TechChange is a new organization dedicated to training practitioners and students to effectively leverage emerging technologies for social change. They are building tools and courses for ICT4D and have already partnered with a number of universities — eg., American University, George Washington University, the UN University for Peace — to deliver face-to-face courses in topics like ‘technology for crisis response’ and ‘social media for social change.’ They also have upcoming projects planned with U4UshahidiSouktel, and FrontlineSMS. In addition to in-person trainings, TechChange is designing learning tools for use in online courses and degree programs.

As Mark commented, ‘We are developing curricula for practitioners (including those working in the field), and recognizing that needs and schedules vary. Some people and organizations might want to quickly learn how to use specific ICT tools, but others may want a more in-depth understanding of the entire ICT4D ecosystem, its successes, its failures, and where things are headed in the future. We want to better understand this range of needs and tailor our courses. We’re also interested in knowing more about what else is being done in this space and what other examples we can learn from.’

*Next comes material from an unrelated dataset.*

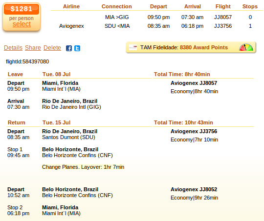Select the JJ8057 flight number in table
Screen dimensions: 264x221
[x=223, y=17]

In order to get some wider input, we invite you to join us for a twitter chat on ICT4D Distance Learning on Friday, January 14th at 11 am EST. The hashtag will be #ICT4DDL.

We will cover 5 questions:

  1. Topics: What sorts of courses would interest you most? What topics are most relevant?
  2. Timing: What timeframe for distance learning courses would best suit your schedule and needs? Short-term courses on specific topics (or tools) vs. more in-depth courses?  3 hr modules or ten week facilitated trainings?
  3. Credit: How important are things like credit or degree programs? Are certifications enough?
  4. Skills: What skills would you like to gain as a participant – considering 1) university students just entering the field and 2) practitioners taking professional development courses.
  5. Delivery: How does connectivity affect your ability to take courses? What about in the case of others who might be interested in this type of training but are not on Twitter/online as often? Is a mobile option a good idea?

Tips for a good Twitter Chat:

  • Login 5 mins ahead of time and be ready with a short introduction (eg, Cathy here, I manage maternal health pgms at XYZ in Malawi, we’re just getting started with ICT4D).
  • Tools like TweetChat which automatically add the hashtag and refresh often are helpful to keep up with the conversation.

We look forward to chatting on Friday, January 14th at 11 am EST and welcome any questions or comments before then!